Even so, in this season of commemorations of D-Day, there is one such boomer-blessed assumption that, speaking for my generational kind, I wish to challenge. It is that we who came before were lucky because World War II was the last good war, a morally and politically unambiguous war, a veritable no-brainer so far as the decision to engage, nationally and personally, was concerned. The corollary is that, by contrast, pretty much everything that has faced those who came after – from Vietnam on – has been the opposite. (Korea, an unpopular war that racked the nation politically, is generally left out of this formulation, although it was, in its way, the beginning of the transition from one kind of thinking about these things to another.)
Let me be clear: I do recognize the enormous differences in terms of national threat and clarity of both moral and military purpose between the war we fought in Europe, North Africa and the Pacific, and the war we fought in Indochina. I also favor many of the key changes in attitude and expectation that mark our outlook on military enterprises now: an insistence on more openness and public participation in government’s decisions to get involved, a more questioning attitude toward official pronouncements, a more sophisticated understanding of both when we are being manipulated and how imperfect the hard-edged delineation of international good guys versus bad guys usually is.
But all this, while true, can be taken mindlessly to the wrong place, to a kind of absolute, no-nuances certitude that does violence to some important facts. One is that our pre-Pearl Harbor taking of sides in World War II was not an easy or politically unanimous decision. Another is that for those who ended up fighting it, the war was not a glorious, unambiguously welcomed ours-is-not-to-question-why experience. A third is that it is our change in thinking that accounts for much of what is now seen as a 100 percent difference between an easy-choice good war and a subsequent string of anguish-making, morally wanting bad ones. To the extent that we misunderstand all this, we (1) distort and minimize the achievement of those who won the war and (2) give ourselves, half a century later, too easy an out from the national choices we have to make in this respect, since measured against that unimpeachable 1940s conflict, no conflict could be worthy of our engagement.

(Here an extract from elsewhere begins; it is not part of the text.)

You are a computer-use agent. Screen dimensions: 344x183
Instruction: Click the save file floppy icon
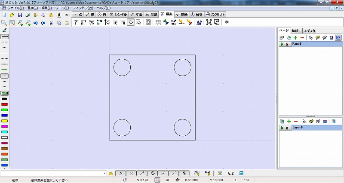coord(20,15)

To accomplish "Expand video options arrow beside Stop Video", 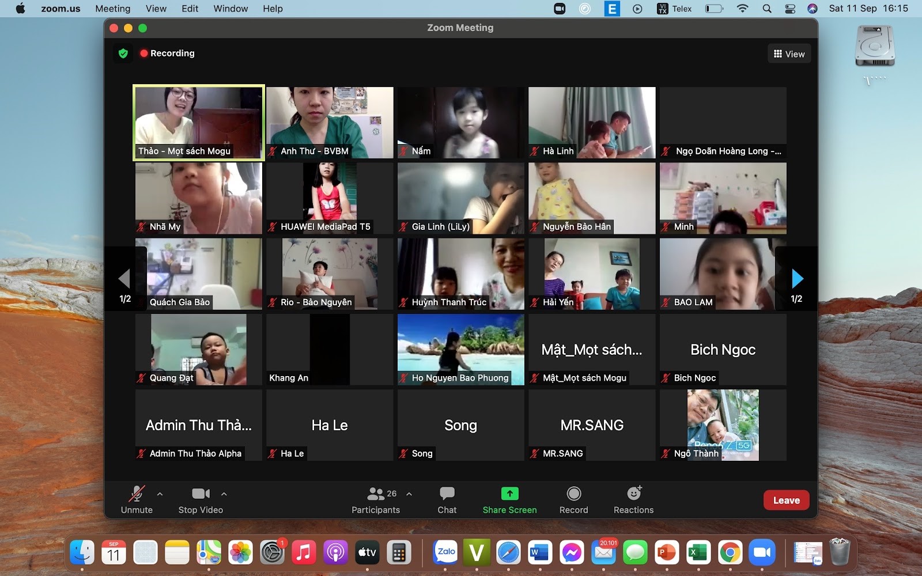I will pyautogui.click(x=224, y=494).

As a child in World War II, I was of course totally carried away by the swell of the sentimental wartime music, by a belief in the unalloyed monstrosity of every Axis soldier we were fighting, by my own ferocious, single-minded patriotism. We kids were all like that and happily didn’t notice that our own individual war efforts were pretty unlikely to scare the enemy. Mine included writing impassioned poems about the valor of our soldiers fighting in places like Caen and St-Lo, growing puny radishes in my victory garden and flirting in a shameless 11-year-old’s way with the servicemen who came to our house for dinner under a local hospitality program. But even I, in my unconditional ardor, could have told you that it wasn’t quite as simple as people think today.
For instance, I could have told you there had been much argument in the adult world around me of teachers and radio pundits and friends’ parents concerning the wisdom and/or necessity of our getting involved at all, that there was much blame of our president for getting us into it. I could have told you, too, that there was a lot of feeling, at least at the beginning, that the British were a pretty treacherous, snooty bunch and were probably not worth the expenditure of American lives. And as the war went on and guys from our neighborhood came home (some did not) and I got older and heard the returning vets’ stories about the gore of combat and the tremendous number of casualties strictly due to military mismanagement and what we now call ““friendly fire,’’ it became plain to me that this was not like the tidy battlefield depicted in my dreadful poetry.
If you read the history and memoirs of the period you will find these rudimentary impressions confirmed. And if you read some of the less prettified narratives of what D-Day itself was like, the dispatch of vast numbers of youths to certain massacre – some terrified troops trying to swim back to their landing craft in what had become a sea of blood and crying out for their mothers – you will not immediately find yourself thinking, ““Gee, how much easier a time that must have been when a soldier or sailor could believe in the wisdom of his government and the rightness of its cause!’’ I am not saying that World War II was a mistaken endeavor for us. Finally, we had to go, and we should have. I am saying that under today’s rules of public discourse, everything we did, including our entry into the war, could have been deconstructed. Do you have any difficulty imagining the writers on the op-ed pages or the military personages on the Sunday TV talk shows explaining why a landing at Omaha Beach would be lethal and inconceivable?
There were choices, collective and personal, that had to be made in that war, and plenty of them were rotten choices because they had to be made in a deeply flawed world about lesser evils and greater goods. Many of the bedrock values we fought for then are at issue in other conflicts today. I don’t argue here that we should go plunging into any or all of them. But we shouldn’t use the idealization of that conflict 50 years ago to justify our detachment on grounds of moral worth. That’s phony.